● **Problem requirements**: Starting at the line that holds "Click 'Ultimate blend", reproduce each line exactly up to and including the last line of the records below. Pictures stay out.

● **Given records**:
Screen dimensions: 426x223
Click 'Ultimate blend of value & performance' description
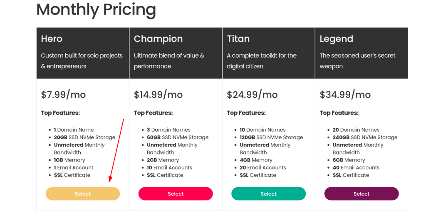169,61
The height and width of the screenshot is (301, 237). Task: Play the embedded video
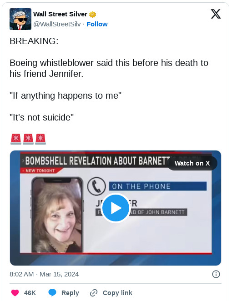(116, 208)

● **Task solution**:
Click 'Ultimate blend of value & performance' description
169,61
The height and width of the screenshot is (301, 237). Task: Play the embedded video
(116, 208)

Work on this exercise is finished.